July 15, 2019
Study finds online restaurant information can closely predict key neighborhood indicators
Apartment seekers in big cities often use the presence of restaurants to determine if a neighborhood would be a good place to live. It turns out there is a lot to this rule of thumb: MIT urban studies scholars have now found that in China, restaurant data can be used to predict key socioeconomic attributes of neighborhoods.
Indeed, using online restaurant data, the researchers say, they can effectively predict a neighborhood's daytime population, nighttime population, the number of businesses located in it, and the amount of overall spending in the neighborhood.
"The restaurant industry is one of the most decentralized and deregulated local consumption industries," says Siqi Zheng, an urban studies professor at MIT and co-author of a new paper outlining the findings. "It is highly correlated with local socioeconomic attributes, like population, wealth, and consumption."
Using restaurant data as a proxy for other economic indicators can have a practical purpose for urban planners and policymakers, the researchers say. In China, as in many places, a census is only taken once a decade, and it may be difficult to analyze the dynamics of a city's ever-changing areas on a faster-paced basis. Thus new methods of quantifying residential levels and economic activity could help guide city officials.
"Even without census data, we can predict a variety of a neighborhood's attributes, which is very valuable," adds Zheng, who is the Samuel Tak Lee Associate Professor of Real Estate Development and Entrepreneurship, and faculty director of the MIT China Future City Lab.

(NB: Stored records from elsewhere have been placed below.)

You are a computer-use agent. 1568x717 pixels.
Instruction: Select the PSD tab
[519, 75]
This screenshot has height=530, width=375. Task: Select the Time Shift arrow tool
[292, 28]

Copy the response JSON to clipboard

"Today there is a big data divide," says Carlo Ratti, director of MIT's Senseable City Lab, and a co-author of the paper. "Data is crucial to better understanding cities, but in many places we don't have much [official] data. At the same time, we have more and more data generated by apps and websites. If we use this method we [can] understand socioeconomic data in cities where they don't collect data."

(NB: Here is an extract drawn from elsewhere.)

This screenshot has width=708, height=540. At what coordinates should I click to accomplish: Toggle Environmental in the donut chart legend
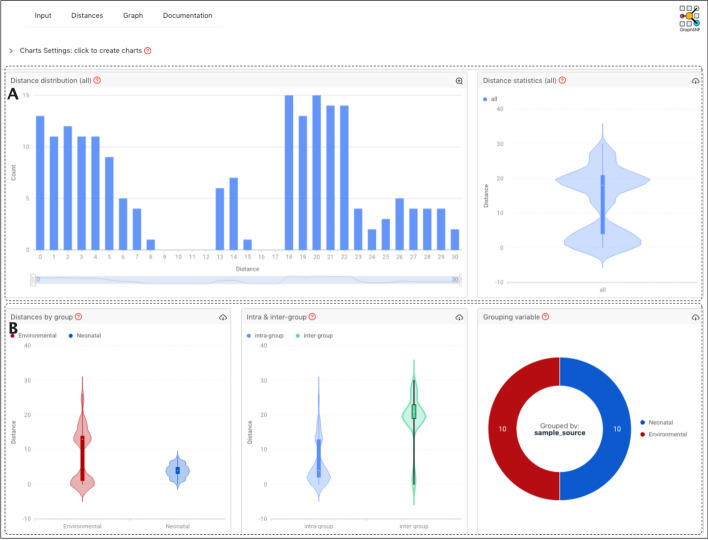[667, 434]
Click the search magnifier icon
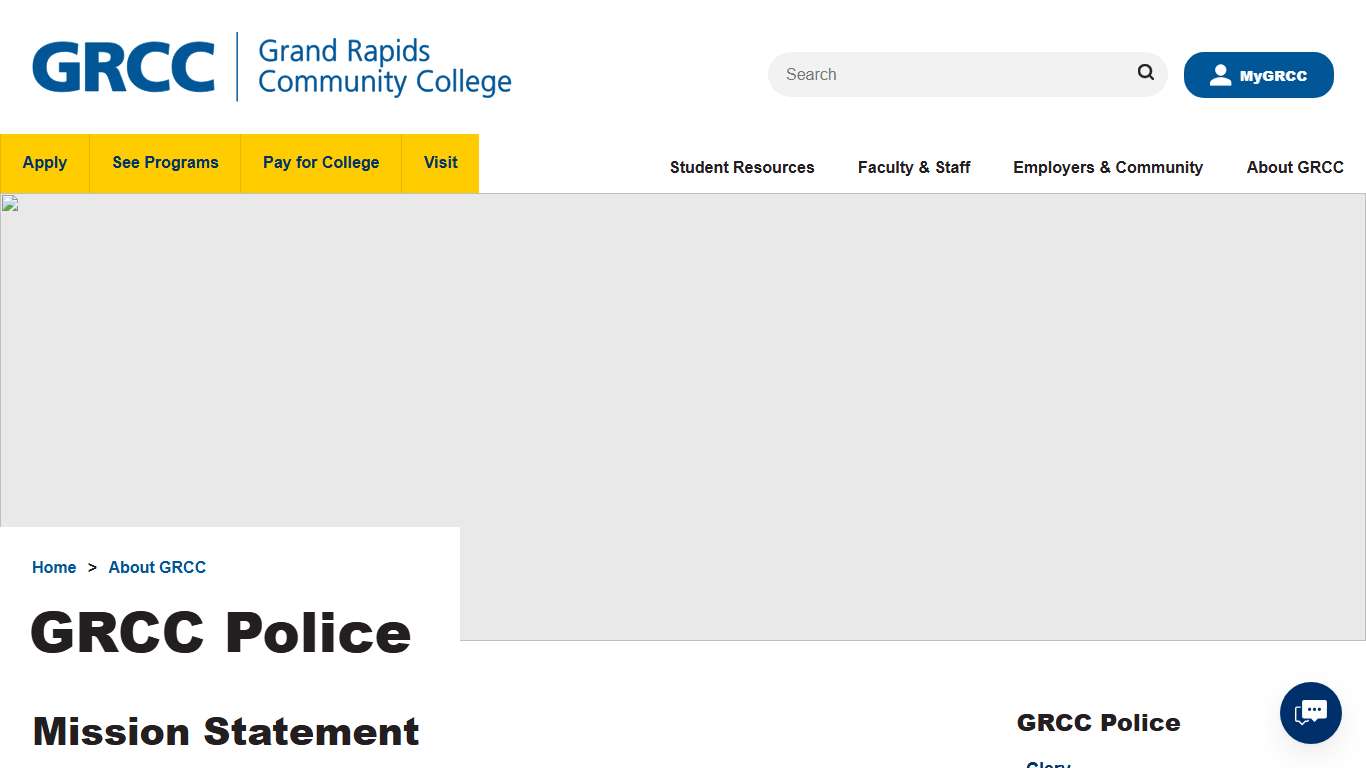 coord(1145,72)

The paper, "Predicting neighborhoods' socioeconomic attributes using restaurant data," appears in the Proceedings of the National Academy of Sciences. The authors are Zheng, who is the corresponding author; Ratti; and Lei Dong, a postdoc co-hosted by the MIT China Future City Lab and the Senseable City Lab.

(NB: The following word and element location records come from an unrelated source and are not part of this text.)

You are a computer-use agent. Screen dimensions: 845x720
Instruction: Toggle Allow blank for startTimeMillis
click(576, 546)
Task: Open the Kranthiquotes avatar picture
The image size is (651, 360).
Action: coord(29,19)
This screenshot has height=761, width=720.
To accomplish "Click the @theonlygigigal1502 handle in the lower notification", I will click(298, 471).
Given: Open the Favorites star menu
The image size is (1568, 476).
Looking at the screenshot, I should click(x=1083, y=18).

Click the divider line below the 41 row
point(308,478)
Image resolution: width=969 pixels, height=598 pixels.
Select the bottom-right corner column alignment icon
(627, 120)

The study takes a close neighborhood-level look at nine cities in China: Baoding, Beijing, Chengdu, Hengyang, Kunming, Shenyang, Shenzen, Yueyang, and Zhengzhou. To conduct the study, the researchers extracted restaurant data from the website Dianping, which they describe as the Chinese equivalent of Yelp, the English-language business-review site.
By matching the Dianping data to reliable, existing data for those cities—including anonymized and aggregated mobile phone location data from 56.3 million people, bank card records, company registration records, and some census data—the researchers found they could predict 95 percent of the variation in daytime population among neighborhoods. They also predicted 95 percent of the variation in nighttime population, 93 percent of the variation in the number of businesses, and 90 percent of the variation in levels of consumer consumption.
"We have used new publicly available data and developed new data augmentation methods to address these urban issues," says Dong, who adds that the study's model is a "new contribution to [the use of] both data science for social good, and big data for urban economics communities."
The researchers note that this is a more accurate proxy for estimating neighborhood-level demographic and economic activity than other methods previously used. For instance, other researchers have used satellite imaging to calculate the amount of nightime light in cities, and in turn used the quantity of light to estimate neighborhood-level activity. While that method fares well for population estimates, the restaurant-data method is better overall, and much better at estimating business activity and consumer spending.
Zheng says she feels "confident" that the researchers' model could be applied to other Chinese cities because it already shows good predictive power across cities. But the researchers also believe the method they employed—which uses machine learning techniques to zero in on significant correlations—could potentially be applied to cities around the globe.
"These results indicate the restaurant data can capture common indicators of socioeconomic outcomes, and these commonalities can be transferred ... with reasonable accuracy in cities where survey outcomes are unobserved," the researchers state in the paper.
As the scholars acknowledge, their study observed correlations between restaurant data and neighborhood characteristics, rather than specifying the exact causal mechanisms at work. Ratti notes that the causal link between restaurants and neighborhood characteristics can run both ways: Sometimes restaurants can fill demand in already-thriving area, while at other times their presence is a harbinger of future development.
"There is always [both] a push and a pull" between restaurants and neighborhood development, Ratti says. "But we show the socioeconomic data is very well-reflected in the restaurant landscape, in the cities we look at. The interesting finding is that this seems to be so good as a proxy."
Zheng says she hopes additional scholars will pick up on the method, which in principle could be applied to many urban studies topics.
"The restaurant data itself, as well as the variety of neighborhood attributes it predicts, can help other researchers study all kinds of urban issues, which is very valuable," Zheng says.